We've come across the first wave of Audi A1 photos via a remote market source. Initial model information, these photos and possibly more shots are scheduled to go live perhaps as early as this evening but since we have the shots and we're not held by an embargo we're going to run them for your viewing pleasure. We've not put watermarks all over them and would appreciate people not clipping our logo from the bottom as a return nod. For those who do, we'll know who you are because you'll have the same crops as us.

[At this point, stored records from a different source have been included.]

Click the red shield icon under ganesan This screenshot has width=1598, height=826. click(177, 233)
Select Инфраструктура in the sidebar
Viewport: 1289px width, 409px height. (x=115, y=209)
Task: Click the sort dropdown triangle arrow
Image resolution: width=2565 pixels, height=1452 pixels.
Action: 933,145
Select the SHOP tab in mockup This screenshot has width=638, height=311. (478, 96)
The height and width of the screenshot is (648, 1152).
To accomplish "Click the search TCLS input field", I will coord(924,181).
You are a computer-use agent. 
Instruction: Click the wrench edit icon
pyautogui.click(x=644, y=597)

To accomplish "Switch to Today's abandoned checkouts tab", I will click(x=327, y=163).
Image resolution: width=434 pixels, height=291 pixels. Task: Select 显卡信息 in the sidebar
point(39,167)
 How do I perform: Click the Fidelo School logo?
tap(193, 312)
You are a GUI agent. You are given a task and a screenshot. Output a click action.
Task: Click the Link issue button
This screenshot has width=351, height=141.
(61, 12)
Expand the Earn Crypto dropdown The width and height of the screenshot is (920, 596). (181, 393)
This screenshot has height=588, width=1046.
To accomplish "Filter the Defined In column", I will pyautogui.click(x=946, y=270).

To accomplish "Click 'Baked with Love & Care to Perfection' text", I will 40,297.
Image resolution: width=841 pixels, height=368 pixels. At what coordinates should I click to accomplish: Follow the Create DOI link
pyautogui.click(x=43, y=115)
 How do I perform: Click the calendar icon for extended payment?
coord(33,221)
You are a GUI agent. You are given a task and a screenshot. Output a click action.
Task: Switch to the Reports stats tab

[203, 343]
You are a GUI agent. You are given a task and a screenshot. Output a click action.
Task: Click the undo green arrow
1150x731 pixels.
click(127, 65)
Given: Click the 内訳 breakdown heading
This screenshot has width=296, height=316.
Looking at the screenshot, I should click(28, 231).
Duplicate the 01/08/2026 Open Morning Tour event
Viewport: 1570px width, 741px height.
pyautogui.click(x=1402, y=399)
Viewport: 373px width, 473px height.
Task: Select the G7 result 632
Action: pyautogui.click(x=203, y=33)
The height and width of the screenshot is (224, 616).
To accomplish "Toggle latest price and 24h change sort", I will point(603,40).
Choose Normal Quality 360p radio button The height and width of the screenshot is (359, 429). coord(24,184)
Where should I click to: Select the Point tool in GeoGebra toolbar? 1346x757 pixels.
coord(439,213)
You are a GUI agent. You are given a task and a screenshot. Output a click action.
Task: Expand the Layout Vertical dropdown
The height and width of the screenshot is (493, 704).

Click the link at the bottom for 1024 higher res versions of these shots. Enjoy.
















































* Photo Gallery *


----------



## blue98jettavr6 (Mar 19, 2001)

*Re: First Pics: Audi A1 Officially Official ([email protected])*

Aw man.


----------



## [email protected] (Apr 9, 2004)

*Re: First Pics: Audi A1 Officially Official (blue98jettavr6)*

Sorry man. Give us a few hours.


----------



## Chickenspank (Dec 18, 2006)

*Re: First Pics: Audi A1 Officially Official ([email protected])*

Front looks ok, but the back, reminds me of another disaster of a car. Did they use the Volvo C30 as inspiration for this design?


----------



## rconn14 (Sep 7, 2006)

Kind of looks like a really angry midget. Must be mad because he doesn't have a sunroof.


----------



## VWNDAHS (Jun 20, 2002)

*Re: (rconn14)*

awesome. want it. bring it. now.


----------



## PUMA4kicks (Aug 10, 2007)

*Re: First Pics: Audi A1 Officially Official ([email protected])*

One can always count on VWoA/AoA for missed opportunities. Here's to another.


----------



## KnockKnock (Jun 30, 2005)

*Re: First Pics: Audi A1 Officially Official (PUMA4kicks)*

Stubby. Curious how it will look in person.


----------



## toovo1985 (Feb 19, 2010)

*Re: First Pics: Audi A1 Officially Official (KnockKnock)*

Really like the result of the new A1, it is still an Audi, it has the looks of the brand...but still has the hability of bringing something new... Also the launch campaign was very well prepared...everyone was waiting for months to see the result.
It's going to be a success!!!


----------